Por último, al sur de la Península destaca otra gran cordillera de origen
alpino, los Sistemas Béticos. En plural,
porque son tres cordilleras: Penibética (la más meridional), Subbética y
Prebética (la más norteña y baja). La Penibética se halla junto al Mediterráneo
y es donde se alcanzan las cotas mayores, en concreto en Sierra Nevada, en
donde se sitúa el pico más alto de la Península, el Mulhacén (casi 3.500
metros). Dentro del Sistema Penibético, además de Sierra Nevada destaca la
Sierra de Gata. En el Subbético están las de Cazorla, Segura, Mágina… y la
Prebética se extiende hasta el cabo de la Nao en Alicante con sierras más
modestas como Aitana.
Sierra Nevada.
Para acabar el artículo, hay que destacar que en la Península Ibérica
también hay zonas de escasa altura y llanas, llamadas depresiones. Estas se dan
solo en los casos de los ríos Ebro y Guadalquivir, mientras que los otros ríos
atraviesan la Meseta o son más cortos.

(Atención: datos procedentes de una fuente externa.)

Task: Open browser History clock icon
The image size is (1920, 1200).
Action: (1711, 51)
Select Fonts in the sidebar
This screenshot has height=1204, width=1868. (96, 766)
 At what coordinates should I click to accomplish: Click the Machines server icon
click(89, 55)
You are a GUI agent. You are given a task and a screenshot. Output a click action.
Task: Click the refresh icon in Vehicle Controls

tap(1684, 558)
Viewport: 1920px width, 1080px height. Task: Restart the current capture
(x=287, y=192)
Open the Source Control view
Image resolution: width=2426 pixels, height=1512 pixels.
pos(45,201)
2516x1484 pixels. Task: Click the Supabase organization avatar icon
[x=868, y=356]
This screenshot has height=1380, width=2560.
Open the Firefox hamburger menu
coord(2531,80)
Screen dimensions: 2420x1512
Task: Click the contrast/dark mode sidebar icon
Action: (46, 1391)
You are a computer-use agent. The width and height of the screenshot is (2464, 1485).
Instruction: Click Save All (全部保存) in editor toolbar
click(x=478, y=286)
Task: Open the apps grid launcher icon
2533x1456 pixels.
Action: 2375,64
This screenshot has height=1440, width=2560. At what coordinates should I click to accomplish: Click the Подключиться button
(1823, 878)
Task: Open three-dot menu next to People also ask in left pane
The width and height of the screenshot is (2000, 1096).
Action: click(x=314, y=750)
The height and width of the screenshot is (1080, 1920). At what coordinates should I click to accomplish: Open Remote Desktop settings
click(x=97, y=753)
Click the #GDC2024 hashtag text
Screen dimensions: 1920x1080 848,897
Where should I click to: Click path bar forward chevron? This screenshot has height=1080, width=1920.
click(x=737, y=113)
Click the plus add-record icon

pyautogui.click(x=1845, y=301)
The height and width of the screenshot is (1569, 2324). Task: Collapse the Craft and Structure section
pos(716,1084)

En el caso de la Depresión del Ebro, se sitúa al noreste, entre los Pirineos, las
Cordilleras Costero Catalanas y el Sistema Ibérico, con unos 40.000 km². Hace millones
de años era un brazo de mar hasta que se cerró su boca y pasó a ser un lago que
fue colmatándose con materiales, por lo que en la composición de su roquedo se pueden
apreciar costras marinas, aunque sus sedimentos mayoritarios son continentales.
El río en su desembocadura, abierta a duras penas entre el Sistema Ibérico y
las Cordilleras Catalanas, forma un delta. La altura media es de unos 300
metros de altitud.
Vista aérea del Delta del Ebro.
Por el contrario, la Depresión del
Guadalquivir, aunque tiene un origen parecido a la del Ebro, es mucho más
baja, con altitudes que no superan los 100 metros (con el riesgo que ello puede
conllevar en caso de subida del nivel del mar) y está completamente abierta al
océano Atlántico. Está rodeada por Sierra Morena y los Sistemas Béticos y tiene
una superficie de unos 35.000 km². Su relieve es de suaves campiñas formadas
por materiales arcillosos y de origen marino, muy fértiles. En su desembocadura, el Guadalquivir ha
formado numerosas lagunas y marismas que forman el Parque Nacional de Doñana.
Depresión del Guadalquivir.
Así, vemos que España es principalmente un país montañoso aunque la gran
extensión de su Meseta Central pueda hacer parecer lo contrario. Esas montañas
han complicado mucho las comunicaciones internas del país hasta que, prácticamente
anteayer, las infraestructuras permitieron que, poco a poco, todas las regiones
españolas se hayan acercado entre sí, quedando todavía mejoras por hacer.